Outside Democratic groups, meanwhile, have focused in part on abortion, which helped fuel recent Democratic victories after the Supreme Court overturned Roe v. Wade.
The House Majority PAC, the main Democratic super PAC involved in House races, launched a television ad featuring video of Pilip saying she is “pro-life.” Pilip stressed that she would not support a federal ban on abortion, but she sidestepped a question about whether that would mean she would vote to protect abortion access.
Suozzi sought to exploit Pilip’s refusal to state clear positions on restricting abortion or banning semi-automatic weapons – both vulnerabilities for Republicans – as further evidence that she is in thrall to the right-wing extremists who are out of step with the district on these issues. He also dubbed her “George Santos 2.0,” accusing her of a lack of transparency.
Pilip said she does not support access to automatic assault rifles. But during their only debate last week, on News12 Long Island, Suozzi tried to press Pilip on whether she would support banning semi-automatic weapons, which are at the heart of the proposed bans, and Pilip refused to specify its position.
5. Will winter weather hamper participation?
A major winter storm forecast for Long Island on Election Day could dampen voter turnout in what is already expected to be a low-turnout election.

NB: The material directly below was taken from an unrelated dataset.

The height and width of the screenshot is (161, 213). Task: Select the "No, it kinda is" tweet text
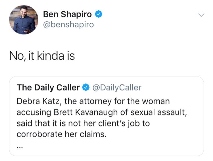(x=42, y=56)
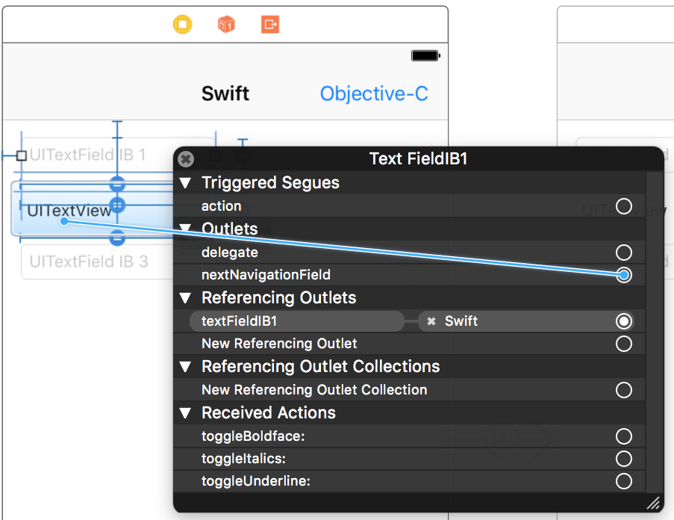Screen dimensions: 674x520
Task: Remove the Swift connection using its x icon
Action: [x=430, y=321]
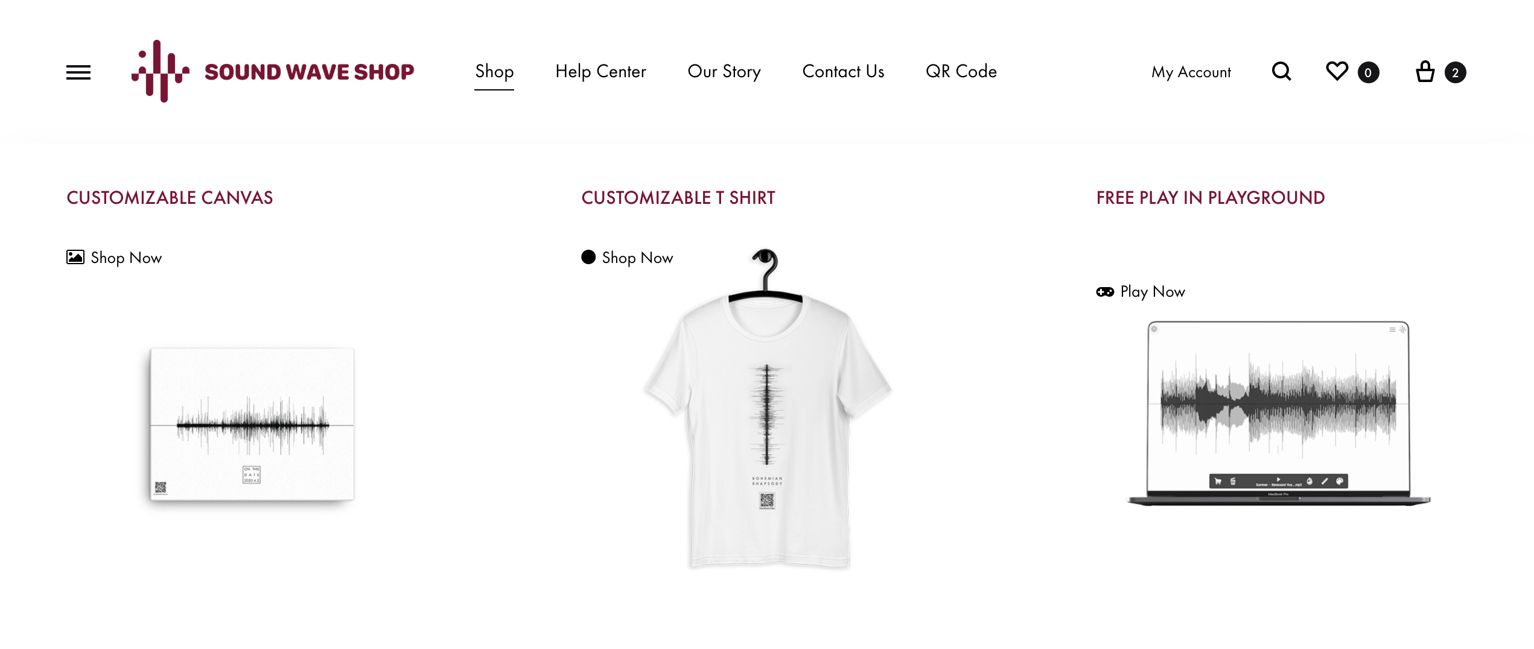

These predictions have raised some concerns among Republican strategists because their voters vote disproportionately on Election Day, compared to Democrats, who vote early and in greater numbers. At a rally in Franklin Square Monday evening, Pilip and top New York Republicans urged their constituents not to let the storm get in the way of their participation.
“It doesn’t matter if it’s raining or snowing. We’re going to go out there safely, we’re going to go out. We’re going to encourage people to go out and vote safely,” Pilip told the crowd. “Because we’re talking about saving our country. The country we love most.”
Suozzi sought to encourage voters to take advantage of every opportunity to vote, tweeting Monday about the impending storm.